Exercise prompt: Each line of the data below that holds the word "size" is to be reported in full.

──────── Extracted information ────────

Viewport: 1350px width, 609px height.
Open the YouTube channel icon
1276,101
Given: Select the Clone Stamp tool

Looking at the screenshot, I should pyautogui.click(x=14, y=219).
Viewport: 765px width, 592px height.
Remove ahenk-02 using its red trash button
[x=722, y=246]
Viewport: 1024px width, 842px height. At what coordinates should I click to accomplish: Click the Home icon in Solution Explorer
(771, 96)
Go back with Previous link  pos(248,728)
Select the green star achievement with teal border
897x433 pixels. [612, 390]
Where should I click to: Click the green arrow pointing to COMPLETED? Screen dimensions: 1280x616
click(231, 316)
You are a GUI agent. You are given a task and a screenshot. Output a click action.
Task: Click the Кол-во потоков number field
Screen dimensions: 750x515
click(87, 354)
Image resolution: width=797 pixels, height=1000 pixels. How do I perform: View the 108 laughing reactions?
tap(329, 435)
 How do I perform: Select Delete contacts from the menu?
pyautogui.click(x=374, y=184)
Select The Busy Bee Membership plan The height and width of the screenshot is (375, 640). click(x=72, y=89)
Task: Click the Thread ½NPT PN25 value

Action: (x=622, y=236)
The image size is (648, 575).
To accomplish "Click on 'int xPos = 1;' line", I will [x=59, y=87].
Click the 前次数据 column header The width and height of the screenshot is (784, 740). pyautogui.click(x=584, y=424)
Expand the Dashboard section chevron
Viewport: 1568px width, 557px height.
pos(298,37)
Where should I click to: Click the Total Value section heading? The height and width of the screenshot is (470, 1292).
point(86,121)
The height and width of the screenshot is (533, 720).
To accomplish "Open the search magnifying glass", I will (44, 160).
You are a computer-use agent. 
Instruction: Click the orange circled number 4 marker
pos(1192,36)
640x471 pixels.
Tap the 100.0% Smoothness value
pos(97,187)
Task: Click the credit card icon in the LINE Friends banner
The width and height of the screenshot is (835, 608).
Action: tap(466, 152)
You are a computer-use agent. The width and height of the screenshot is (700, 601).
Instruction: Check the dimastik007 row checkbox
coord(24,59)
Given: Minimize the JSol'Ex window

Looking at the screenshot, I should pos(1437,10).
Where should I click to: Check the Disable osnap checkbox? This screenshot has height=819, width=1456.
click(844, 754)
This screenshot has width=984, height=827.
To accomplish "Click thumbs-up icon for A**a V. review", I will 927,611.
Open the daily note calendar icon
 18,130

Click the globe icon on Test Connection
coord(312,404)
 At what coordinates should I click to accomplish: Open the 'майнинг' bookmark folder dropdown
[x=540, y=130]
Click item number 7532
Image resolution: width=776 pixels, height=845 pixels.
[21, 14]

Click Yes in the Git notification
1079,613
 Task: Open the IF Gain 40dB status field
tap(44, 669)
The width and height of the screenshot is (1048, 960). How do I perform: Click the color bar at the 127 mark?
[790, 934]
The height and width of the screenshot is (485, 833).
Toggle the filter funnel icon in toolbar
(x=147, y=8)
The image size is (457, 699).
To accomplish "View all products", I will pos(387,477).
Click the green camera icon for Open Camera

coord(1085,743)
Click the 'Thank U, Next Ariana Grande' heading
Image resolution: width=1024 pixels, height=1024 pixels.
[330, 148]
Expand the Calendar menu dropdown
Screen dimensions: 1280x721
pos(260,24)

────────

Exercise response:
The image size is (648, 575).
The image size is (457, 699).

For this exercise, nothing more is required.